Goal: In the forum thread on expanded online management, which existing service does megazone mention as already offering a channel grid and Season Pass creation?

Selected passage:
= = =
# Expanded online management



## jblake (Jan 24, 2002)

With all Tivos having internet connectivity, and even having built in web servers, I think it would be great if Tivo would open up more management of the device to a web browser. 

You should be able to do all the searches, adding wish-lists, season passes, etc (basically everything under "Find programs to record") from a web browser. Ideally this should be able to be done from anywhere (on tivo's servers) but even if you had to use the built in web server and do it locally, that'd be OK. 

It would have been really good for tivo to already have this with the Tivo HD coming out if you could back up and restore season passes, thumbs info, etc to the web and back to the tivo.

I would envision having a master list of season passes online and you just select the tivo(s) you want that to go to

Searching for shows and browsing a big channel grid is a lot easier to do on a computer screen with a mouse and keyboard, and would make it awesome to program tivo every time the new fall season comes around.


----------



## megazone (Mar 3, 2002)

You know about TiVo Central Online, right? With the big channel grid and creating Season Passes, searching for shows, etc?


----------



## classicsat (Feb 18, 2004)

TCO is a start.
What the OP wants, I suspect, is more like what TiVoWebPlus provides.


----------



## megazone (Mar 3, 2002)

What TCO really needs is direct access to the information from your TiVos, so you can really manage season passes, see conflicts, etc.


----------



## jblake (Jan 24, 2002)

Yes, i want more of a combination between TWP and TCO. TCO is good for pushing info down to the Tivo, but just imagine if you could delete season passes, manage your todo list, and arrange season passes on TCO. Basically, take TCO and add all the functionality that is contained in the "Find Programs to Record" screen, plus, since TCO would contain all of that info, you could easily a) backup season passes and b) transfer the season passes to different Tivos, in case you get a new tivo, get a replacement, or decide you want to record it elsewhere in the house.


----------
= = =
Data entries:
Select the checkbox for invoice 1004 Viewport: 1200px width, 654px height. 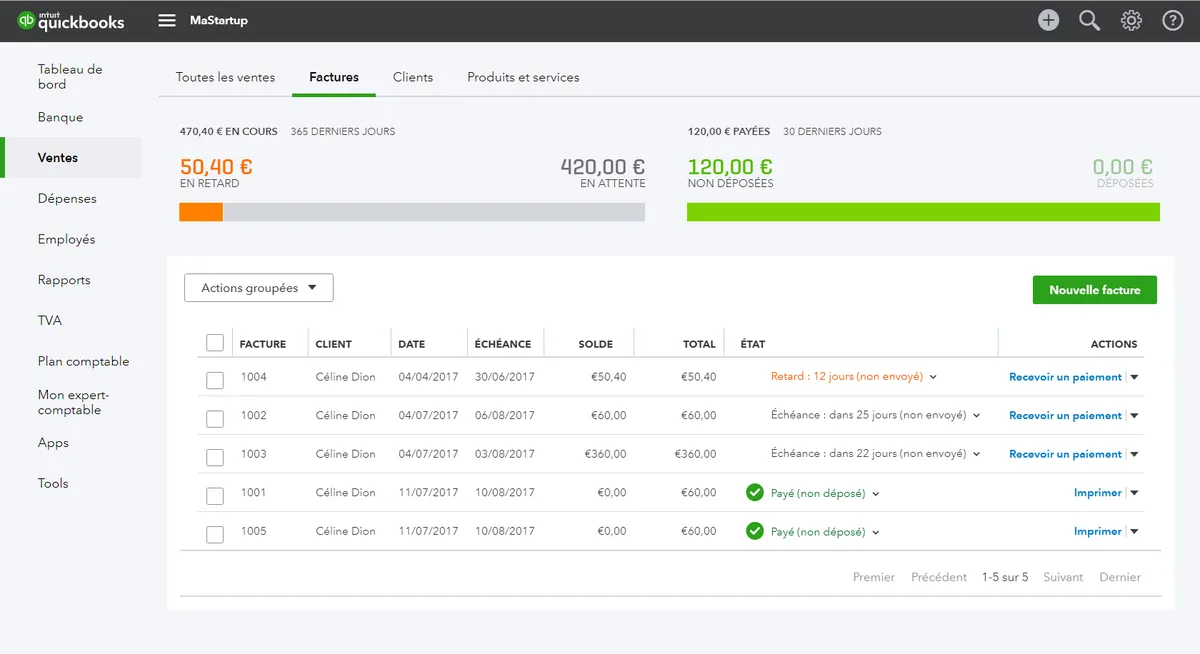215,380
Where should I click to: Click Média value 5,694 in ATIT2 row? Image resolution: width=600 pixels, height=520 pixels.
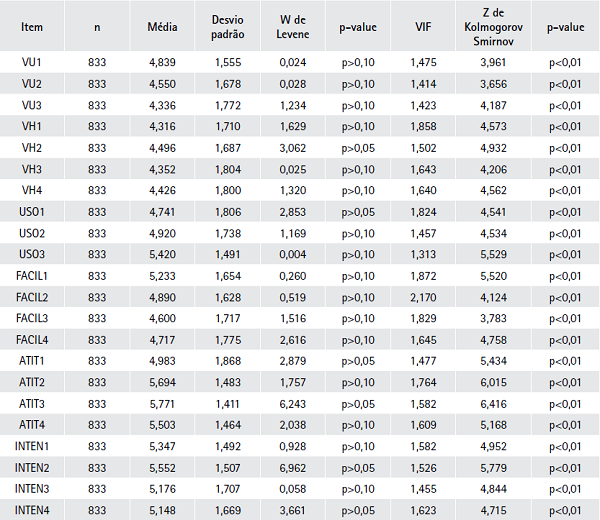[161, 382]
= = =
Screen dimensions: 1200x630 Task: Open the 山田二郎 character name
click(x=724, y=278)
= = =
Worked solution: TiVo Central Online.